The two bodies argue fully vaccinated travellers and anyone travelling from low-risk countries should be able to travel without restrictions or testing, “just like domestic UK travel”.
They also said Variants of Concern could be kept at bay through a red list, “applicable only to the highest-risk countries”.
The letter said: “Today we are applying significantly more restrictive and costly measures to travel from locations with lower levels of Covid-19 than the UK.
“Families and business travellers, even fully vaccinated, remain at the mercy of a dysfunctional private testing regime, subject to investigation by the CMA. Data shows that the cost of testing of around £100 for vaccinated people can be as high as five times the cost of a return flight. The effect on demand of this is clearly significant.”

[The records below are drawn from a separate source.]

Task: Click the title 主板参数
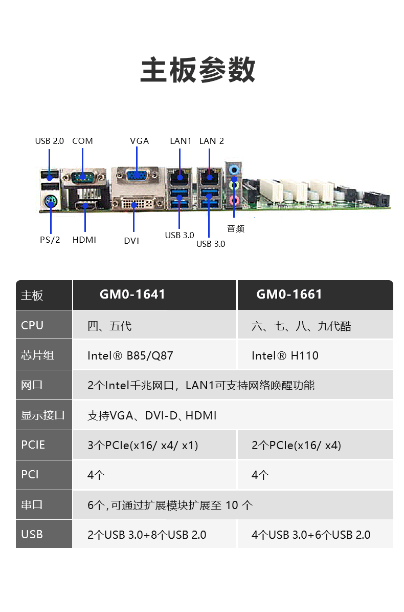click(197, 70)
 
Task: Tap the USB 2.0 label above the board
click(50, 141)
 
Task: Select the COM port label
click(83, 141)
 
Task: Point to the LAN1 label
click(181, 141)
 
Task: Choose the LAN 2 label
click(212, 141)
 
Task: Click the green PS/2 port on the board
click(51, 202)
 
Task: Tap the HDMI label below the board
click(84, 240)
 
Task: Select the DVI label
click(131, 241)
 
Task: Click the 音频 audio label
click(236, 229)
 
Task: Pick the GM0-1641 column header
click(132, 294)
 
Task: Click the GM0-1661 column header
click(289, 294)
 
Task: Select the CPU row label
click(32, 325)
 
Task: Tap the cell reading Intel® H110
click(285, 355)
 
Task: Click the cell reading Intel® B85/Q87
click(130, 355)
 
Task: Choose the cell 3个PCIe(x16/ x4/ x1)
click(143, 446)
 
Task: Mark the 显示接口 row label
click(43, 415)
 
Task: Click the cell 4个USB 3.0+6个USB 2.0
click(311, 535)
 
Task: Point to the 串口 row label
click(32, 504)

Figures from Eurocontrol taken on 1 September and compared with the same day in 2019 show UK aviation the hardest hit of 10 European countries, with the number of flights down 48%. Greece was down only 7%, France 29% and Germany, the next hardest hit to the UK, was -39%.
Airlines UK and the AOA said: “While the rest of the economy has been able to reopen without restrictions, UK aviation continues to operate with complex and burdensome restrictions, such as the sky-high cost of testing. As a result, aviation is unique in having had a worse summer this year than last.
"Meanwhile, our European competitors have taken off and are seeing traffic levels at more than 70% of 2019 figures.”